Boardroom got a look at the pop-up for Jimmy Butler’s Big Face Coffee brand at the Miami Grand Prix.
Formula 1 team employees, race workers, and VIPs in need of a jolt found salvation at the Miami Grand Prix thanks to one of the city’s premier athletes. In a white trailer featuring red and black lettering, Big Face Coffee — Heat superstar Jimmy Butler‘s coffee brand — kept people going this weekend.
Just outside the exclusive Paddock Club above the 10 F1 team garages — where tickets to get in cost as much as $15,000 — Big Face handed out hot and cold espressos, cortados, cappuccinos, and lattes with various infusions and formulas. Normally, cups could cost up to $20 apiece, but this weekend, it was free. It’s just a small perk offered to those with paddock access, courtesy of what started as a side project for Butler in the NBA’s 2020 pandemic bubble.
Inside the trailer, Boardroom spoke with expert barista Rodney Mustelier, who works with Butler at his home, and estimated that the brand would hand out between 4 and 5,000 cups of coffee per day at the Grand Prix.
“A group of us make coffee at his house,” Mustelier said with machines whirring in the background, also pointing out a few others staffing the Big Face truck. “He’ll have somebody come by and prep him for the game.”
Butler has done other Big Face pop-up concepts in the past, most recently at the Miami Open tennis tournament, also held at Hard Rock.
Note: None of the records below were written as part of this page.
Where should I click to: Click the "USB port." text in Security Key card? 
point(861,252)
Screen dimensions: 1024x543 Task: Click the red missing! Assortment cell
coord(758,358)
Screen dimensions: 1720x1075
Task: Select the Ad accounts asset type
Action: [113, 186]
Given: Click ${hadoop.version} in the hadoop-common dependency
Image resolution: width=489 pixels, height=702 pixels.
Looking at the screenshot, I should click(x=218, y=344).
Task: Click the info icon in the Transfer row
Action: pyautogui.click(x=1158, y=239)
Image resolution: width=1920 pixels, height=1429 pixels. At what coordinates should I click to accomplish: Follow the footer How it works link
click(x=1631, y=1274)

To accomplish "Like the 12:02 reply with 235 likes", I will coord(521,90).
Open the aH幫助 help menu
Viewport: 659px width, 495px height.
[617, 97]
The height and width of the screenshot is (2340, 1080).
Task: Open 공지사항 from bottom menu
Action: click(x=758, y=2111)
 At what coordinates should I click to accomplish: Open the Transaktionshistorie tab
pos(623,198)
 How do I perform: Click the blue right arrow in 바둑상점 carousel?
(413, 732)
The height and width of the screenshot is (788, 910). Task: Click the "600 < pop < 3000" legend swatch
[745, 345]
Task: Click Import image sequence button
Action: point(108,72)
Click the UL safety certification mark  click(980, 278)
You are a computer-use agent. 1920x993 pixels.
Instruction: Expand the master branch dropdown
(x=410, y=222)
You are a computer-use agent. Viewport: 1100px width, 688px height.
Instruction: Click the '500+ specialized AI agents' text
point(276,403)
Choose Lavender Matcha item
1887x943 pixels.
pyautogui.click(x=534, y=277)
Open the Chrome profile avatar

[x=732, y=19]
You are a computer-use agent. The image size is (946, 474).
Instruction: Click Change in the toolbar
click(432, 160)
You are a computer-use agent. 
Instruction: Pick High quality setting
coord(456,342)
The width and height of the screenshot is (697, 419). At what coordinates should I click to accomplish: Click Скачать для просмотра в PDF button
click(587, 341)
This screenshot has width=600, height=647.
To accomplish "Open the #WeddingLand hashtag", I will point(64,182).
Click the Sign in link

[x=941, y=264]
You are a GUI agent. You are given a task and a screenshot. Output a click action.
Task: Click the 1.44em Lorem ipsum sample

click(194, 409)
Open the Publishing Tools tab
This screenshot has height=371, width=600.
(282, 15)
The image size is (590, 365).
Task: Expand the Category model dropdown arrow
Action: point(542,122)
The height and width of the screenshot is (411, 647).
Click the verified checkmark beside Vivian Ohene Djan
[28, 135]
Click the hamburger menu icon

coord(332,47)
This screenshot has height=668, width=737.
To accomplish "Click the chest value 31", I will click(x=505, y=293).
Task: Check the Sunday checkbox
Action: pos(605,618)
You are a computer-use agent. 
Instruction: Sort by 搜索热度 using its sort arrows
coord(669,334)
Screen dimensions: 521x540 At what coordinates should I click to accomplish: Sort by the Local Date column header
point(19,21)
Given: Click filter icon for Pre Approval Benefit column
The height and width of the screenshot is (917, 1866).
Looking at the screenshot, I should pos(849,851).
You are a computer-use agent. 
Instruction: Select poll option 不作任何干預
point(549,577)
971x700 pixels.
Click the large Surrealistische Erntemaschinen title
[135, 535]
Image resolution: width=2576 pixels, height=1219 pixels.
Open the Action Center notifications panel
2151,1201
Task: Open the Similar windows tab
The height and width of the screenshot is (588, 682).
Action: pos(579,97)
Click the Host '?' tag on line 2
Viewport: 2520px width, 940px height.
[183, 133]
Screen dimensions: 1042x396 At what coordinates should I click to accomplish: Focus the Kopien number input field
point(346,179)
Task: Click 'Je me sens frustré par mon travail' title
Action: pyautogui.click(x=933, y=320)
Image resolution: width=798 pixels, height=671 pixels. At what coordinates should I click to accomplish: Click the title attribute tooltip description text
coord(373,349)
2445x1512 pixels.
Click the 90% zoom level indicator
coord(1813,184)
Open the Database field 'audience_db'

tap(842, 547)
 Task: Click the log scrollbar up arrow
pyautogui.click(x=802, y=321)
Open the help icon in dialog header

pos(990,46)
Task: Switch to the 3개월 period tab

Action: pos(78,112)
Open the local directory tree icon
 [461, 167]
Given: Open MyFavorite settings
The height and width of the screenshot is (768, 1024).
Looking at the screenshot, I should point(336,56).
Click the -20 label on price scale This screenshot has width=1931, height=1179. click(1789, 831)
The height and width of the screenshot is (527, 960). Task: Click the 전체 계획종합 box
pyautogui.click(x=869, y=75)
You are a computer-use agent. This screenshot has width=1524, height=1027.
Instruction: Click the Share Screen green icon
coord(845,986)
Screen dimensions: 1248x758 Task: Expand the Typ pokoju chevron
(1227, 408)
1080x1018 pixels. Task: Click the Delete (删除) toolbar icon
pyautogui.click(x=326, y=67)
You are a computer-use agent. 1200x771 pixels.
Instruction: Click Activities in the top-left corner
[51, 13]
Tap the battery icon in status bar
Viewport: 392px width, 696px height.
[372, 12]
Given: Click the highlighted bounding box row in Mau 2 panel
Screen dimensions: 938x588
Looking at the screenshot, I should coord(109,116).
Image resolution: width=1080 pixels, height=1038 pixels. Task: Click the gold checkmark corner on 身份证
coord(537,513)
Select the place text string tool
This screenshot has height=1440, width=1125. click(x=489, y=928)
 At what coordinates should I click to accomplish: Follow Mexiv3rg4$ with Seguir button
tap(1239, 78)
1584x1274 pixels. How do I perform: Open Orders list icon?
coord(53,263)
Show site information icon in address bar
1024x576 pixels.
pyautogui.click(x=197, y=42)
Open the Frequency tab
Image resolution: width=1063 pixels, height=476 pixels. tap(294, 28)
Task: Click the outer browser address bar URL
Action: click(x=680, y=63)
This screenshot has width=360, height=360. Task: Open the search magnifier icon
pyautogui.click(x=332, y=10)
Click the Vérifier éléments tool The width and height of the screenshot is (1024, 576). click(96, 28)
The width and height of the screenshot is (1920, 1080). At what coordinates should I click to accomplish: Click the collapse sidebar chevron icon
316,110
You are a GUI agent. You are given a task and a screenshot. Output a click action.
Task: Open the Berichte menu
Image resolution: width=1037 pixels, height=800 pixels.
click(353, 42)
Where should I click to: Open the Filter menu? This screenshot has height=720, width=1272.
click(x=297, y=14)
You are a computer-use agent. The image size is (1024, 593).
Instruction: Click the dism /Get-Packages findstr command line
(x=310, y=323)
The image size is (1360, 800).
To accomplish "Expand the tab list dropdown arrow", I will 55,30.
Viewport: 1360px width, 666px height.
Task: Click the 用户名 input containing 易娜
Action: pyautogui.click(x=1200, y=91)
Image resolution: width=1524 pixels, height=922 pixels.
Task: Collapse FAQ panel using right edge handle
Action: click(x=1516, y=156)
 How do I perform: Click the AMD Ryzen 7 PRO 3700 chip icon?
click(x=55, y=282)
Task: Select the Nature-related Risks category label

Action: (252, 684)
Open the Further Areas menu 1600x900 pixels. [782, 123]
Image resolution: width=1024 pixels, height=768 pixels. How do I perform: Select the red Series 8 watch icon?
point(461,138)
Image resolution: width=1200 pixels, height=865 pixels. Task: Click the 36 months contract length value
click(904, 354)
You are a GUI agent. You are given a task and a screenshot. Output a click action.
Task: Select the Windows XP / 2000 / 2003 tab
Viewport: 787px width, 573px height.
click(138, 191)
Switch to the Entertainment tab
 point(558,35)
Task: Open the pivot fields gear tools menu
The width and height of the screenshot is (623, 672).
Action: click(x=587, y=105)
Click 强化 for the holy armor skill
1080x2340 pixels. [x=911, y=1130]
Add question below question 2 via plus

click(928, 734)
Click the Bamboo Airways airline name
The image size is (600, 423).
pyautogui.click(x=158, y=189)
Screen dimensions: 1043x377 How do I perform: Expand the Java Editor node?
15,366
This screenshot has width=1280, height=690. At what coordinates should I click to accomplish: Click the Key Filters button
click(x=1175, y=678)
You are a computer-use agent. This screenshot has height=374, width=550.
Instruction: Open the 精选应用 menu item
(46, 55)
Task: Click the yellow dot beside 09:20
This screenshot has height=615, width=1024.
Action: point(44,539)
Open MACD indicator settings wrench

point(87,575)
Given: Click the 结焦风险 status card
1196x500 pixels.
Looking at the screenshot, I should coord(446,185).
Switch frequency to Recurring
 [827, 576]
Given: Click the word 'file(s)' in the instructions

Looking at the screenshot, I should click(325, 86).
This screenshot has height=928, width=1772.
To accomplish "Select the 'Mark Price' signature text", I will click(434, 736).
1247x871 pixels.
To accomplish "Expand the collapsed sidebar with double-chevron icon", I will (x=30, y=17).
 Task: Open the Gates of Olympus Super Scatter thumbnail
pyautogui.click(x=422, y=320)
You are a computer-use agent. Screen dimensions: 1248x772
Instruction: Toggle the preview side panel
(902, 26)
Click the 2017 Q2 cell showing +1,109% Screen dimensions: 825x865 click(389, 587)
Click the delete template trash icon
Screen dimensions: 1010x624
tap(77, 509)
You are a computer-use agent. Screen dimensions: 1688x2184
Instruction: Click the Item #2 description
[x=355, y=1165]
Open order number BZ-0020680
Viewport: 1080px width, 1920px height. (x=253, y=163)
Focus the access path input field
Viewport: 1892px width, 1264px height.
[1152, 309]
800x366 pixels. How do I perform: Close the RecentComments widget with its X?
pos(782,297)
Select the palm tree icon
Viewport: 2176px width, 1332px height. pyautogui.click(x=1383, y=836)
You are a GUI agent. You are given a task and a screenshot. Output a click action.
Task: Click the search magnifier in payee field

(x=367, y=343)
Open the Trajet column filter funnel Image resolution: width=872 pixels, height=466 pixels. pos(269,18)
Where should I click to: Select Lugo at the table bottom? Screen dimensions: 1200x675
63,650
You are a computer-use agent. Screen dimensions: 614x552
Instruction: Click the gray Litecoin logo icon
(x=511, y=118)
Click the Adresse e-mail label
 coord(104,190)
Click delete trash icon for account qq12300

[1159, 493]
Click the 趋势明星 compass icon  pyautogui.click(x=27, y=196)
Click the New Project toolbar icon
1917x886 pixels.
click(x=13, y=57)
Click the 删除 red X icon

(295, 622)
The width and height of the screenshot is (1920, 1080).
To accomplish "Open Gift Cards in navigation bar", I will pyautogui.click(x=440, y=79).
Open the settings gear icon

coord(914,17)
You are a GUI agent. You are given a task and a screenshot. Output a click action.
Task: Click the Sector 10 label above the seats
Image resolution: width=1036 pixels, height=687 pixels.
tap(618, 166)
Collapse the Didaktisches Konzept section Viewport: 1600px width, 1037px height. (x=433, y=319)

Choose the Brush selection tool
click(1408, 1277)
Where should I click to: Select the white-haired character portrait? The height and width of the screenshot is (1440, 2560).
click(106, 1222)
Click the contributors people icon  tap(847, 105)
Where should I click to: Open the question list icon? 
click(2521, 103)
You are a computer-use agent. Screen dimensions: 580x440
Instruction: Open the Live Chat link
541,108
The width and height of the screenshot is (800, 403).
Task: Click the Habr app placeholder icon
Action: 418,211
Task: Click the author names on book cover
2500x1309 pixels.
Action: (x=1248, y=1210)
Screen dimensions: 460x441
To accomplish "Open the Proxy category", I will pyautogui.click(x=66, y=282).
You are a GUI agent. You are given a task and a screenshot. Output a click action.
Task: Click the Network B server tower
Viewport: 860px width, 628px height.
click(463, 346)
On Friday, Butler was seen walking from the Big Face location across the garage area with a strong stride despite spraining his right ankle and missing Game 2 of the Heat’s second-round playoff series against the New York Knicks. He returned to the lineup Saturday, scoring 28 points in Miami’s 19-point win to take the series lead.
But how much does Jimmy Buckets really know about coffee?
“He knows plenty,” Mustelier said. “Jimmy has a pretty developed palate. And when you give him something that’s off, he’ll tell you that it’s off. So I respect that a lot.”
In a weekend where Miami was the center of the global sporting universe, Butler characteristically made his presence known on the court and just off the track, one cup at a time.